Durante ocho años soporté los invasivos altoparlantes de una capilla católica en un barrio de las afueras de Luque. Aprendí a encerrarme en las tardecitas, mantener clausuradas las ventanas en las mañanas temprano para poder concentrarme en lo mío. Aunque no siempre pude no escuchar sus homilías, sus ocasionales “celebraciones de la Palabra”, su música apesadumbrada y culposa. A pesar de la polución sonora, de la invasión a la privacidad e individualidad de las personas, no denuncié estas en los órganos municipales: es demasiado inseparable la ciudad de la Virgen del Rosario (y de sus devotas dirigencias políticas) de la dominante cultura católica. No quise perder tiempo ni energía y, por este y por algún que otro absurdo motivo de otra índole, me aguanté. Me acostumbré.
Quienes no se acostumbraron a la polución de una iglesia evangélica pentecostal fueron unos vecinos de Lambaré. Claro que hablamos de otra especie de performance ritual, ajena al tradicional del catolicismo, excepto en las novenas del santo patrono de rigor. El pentecostalismo de origen norteamericano, por el contrario, tiende naturalmente al espectáculo público, a la sobreactuación. Los orígenes de esta rama del evangelismo hay que buscarlos en la caliente California, a principios del siglo XX, que lo mismo generaba películas que fanáticos religiosos; en la creencia central de la presencia indestructible del Espíritu Santo, aquí y ahora, es decir, en un Pentecostés, un avivamiento permanentes. Esos dones sobrenaturales —como los que Jesús poseía, según los libros canónicos— se manifiestan en sus líderes. Incluso la Iglesia Católica tiene, no desde antiguo, una rama abocada al éxtasis carismático. En el caso lambareño, el líder es el profeta José. Parece obvio que José Duarte, quien como todo profeta que se precie tiene el privilegio de maldecir pública y divinamente, inspira su ministerio no en el conocido José de Nazaret, padrastro carpintero de Jesús, laburante poco enfocado por la cámara de los evangelistas, sino en el legendario Patriarca con poderes mágicos del Génesis, el funcionario israelita al servicio del poder egipcio, José de Canaán, hijo preferido de Jacob, bisnieto del todavía más legendario Abraham, intérprete de sueños.
Es un personaje fascinante de la Biblia cristiana, de la Torá hebrea, del Corán musulmán. Resalta su carácter, además de sufriente y fiel como el posterior Job, de envidiado hijo predilecto, de primogénito con derechos dinásticos con mucha competencia de otros hijos okára: De fuera del matrimonio “perfecto” de papá-mamá-hijo. Todas las tribulaciones de José (esclavitud tras ser vendido por sus hermanos y encarcelamiento por un crimen que no cometió, como en una película) se resumen en el problemita familiar provocado por la pasión paterna por las concubinas. El asunto, finalmente, tiene resolución favorable para el luego Patriarca.
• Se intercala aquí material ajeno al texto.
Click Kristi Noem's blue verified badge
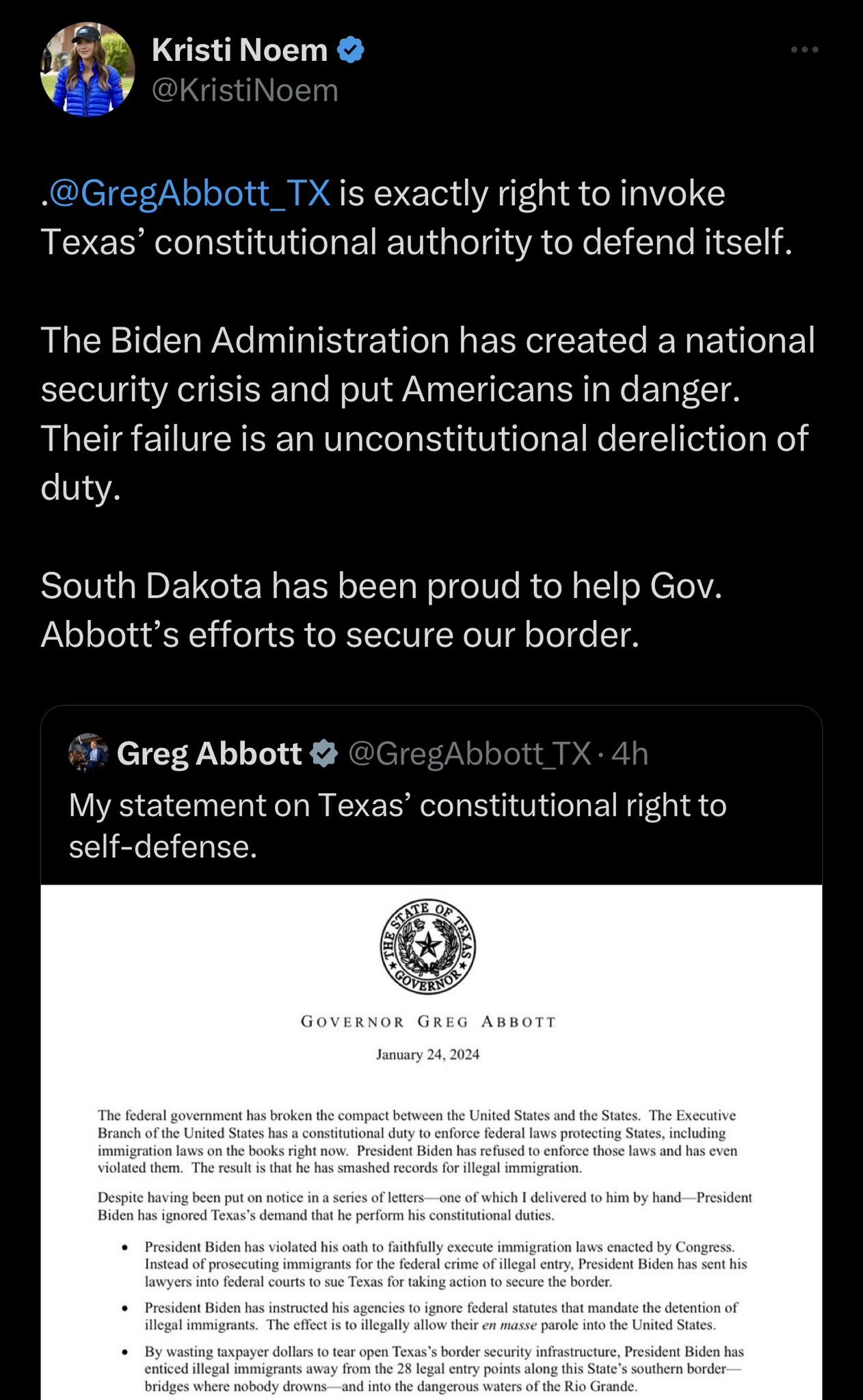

No hay que olvidar, entonces, que el modelo de José de Lambaré es un fuerte líder religioso, jurídico y militar. Si hemos de creerle, Duarte se comunica con Dios, tiene la potestad de condenar a muerte y, como general de un Ejército de Avivamiento, puede declarar la guerra a los infieles. Metafóricamente, al menos.
El término griego carisma refería al don de gracia. Max Weber, investigador de lo religioso en el capitalismo, lo llevó a la jerga política. La autoridad carismática es una de las tres posibles. Apela a la irracionalidad: solo hace falta creer en el líder. Filósofos actuales consideran que el carisma puede desembocar en un éxtasis fascista.
El profeta José, bandera del Estado de Israel de fondo, es cortejado por políticos, así como otros pastores de rebaños electorales. Estas asociaciones religiosas, donde campea la irracionalidad y el negocio, son en verdad agentes políticos (cuando no económicos) de una élite conservadora. Muchos de ellos coinciden ideológicamente con Horacio Cartes y su admiración por la teocracia israelí. Cada vez más, profetas como José, con maldiciones mortales, influirán en la desesperación material y metafísica de los paraguayos, en sus decisiones privadas y públicas. La polución, además de sonora, es entonces política.